Бухвостов подошел, тронул Данилу за плечо, перевернул на спину, и увидел его покрытое темными пятнами лицо. Зубы покойника были жутко оскалены: Демидов словно хотел напоследок цапнуть ненавистного дьяка Посольского приказа, да не успел. Его остановившиеся, уже успевшие остекленеть глаза смотрели куда-то мимо Никиты Авдеевича, в такую даль, что заглянуть в нее не хватит духу ни у кого из живых. Бухвостов закрыл ему веки и сердито пробурчал:

— Раззявы! Сумели взять, а вот…

— Господи, да кто ж его знал-то? — чуть не плача, простонал Иван. — Похлебки дали, он несколько ложек съел и за живот схватился. Я к нему: что да как? Антипку кликнул, а пока он за вами бегал, Данилка в одночасье и преставился.

— Похлебка где? — резко обернулся дьяк.

— Вона стоит, — показал стрелец.

Никита Авдеевич осторожно взял деревянную миску, поболтал в остывшем вареве ложкой, немного зачерпнул и понюхал, с опаской втягивая ноздрями ароматный дух укропа и чеснока.
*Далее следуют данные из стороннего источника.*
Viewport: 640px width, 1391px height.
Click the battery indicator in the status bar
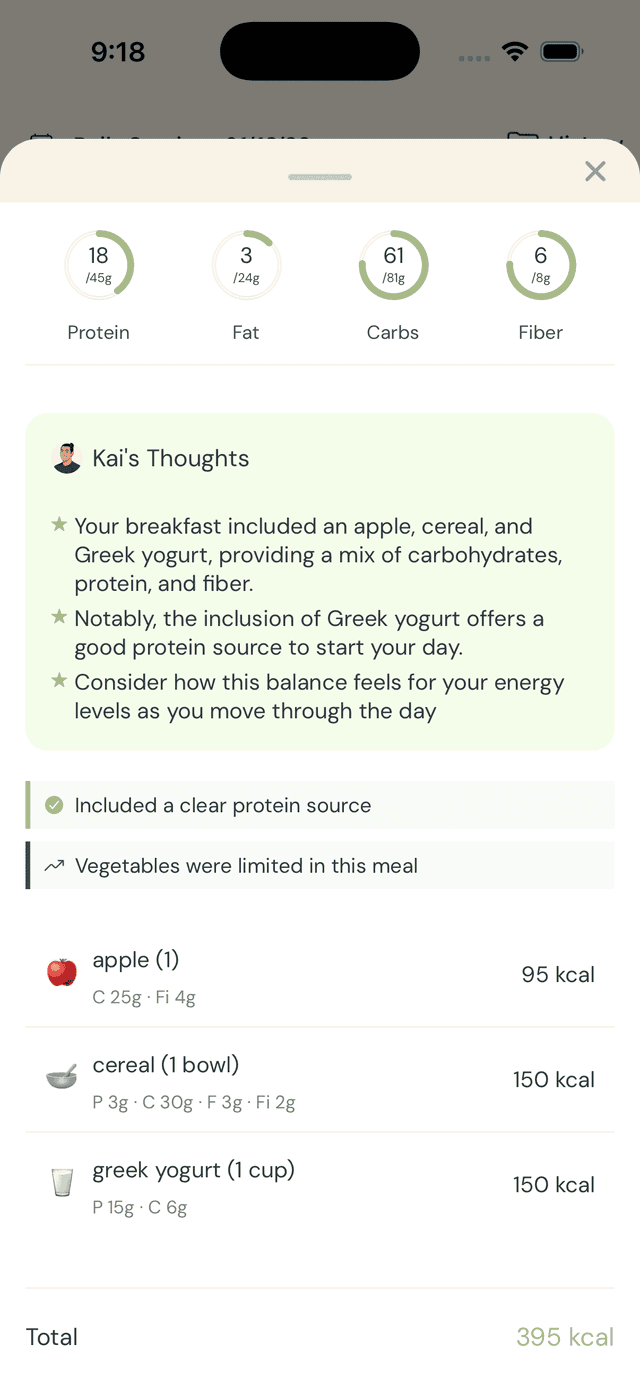click(x=562, y=50)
— Тащи кошку! — велел он горбуну.

Тот кинулся на улицу и вскоре вернулся, держа жалобно мяукавшую мурку. Зажал ее между колен и силой заставил открыть пасть. Дьяк влил в нее ложкой похлебку. Кошка фыркнула, но Антипа быстро сжал ей морду, заставив проглотить насильно поднесенное угощение.

— Дверь прикрой, чтоб не убежала, — бросил он Попову. — Жалко, конечно, Божья тварь.

— Людей не жалеют, — проворчал дьяк, внимательно наблюдая за кошкой.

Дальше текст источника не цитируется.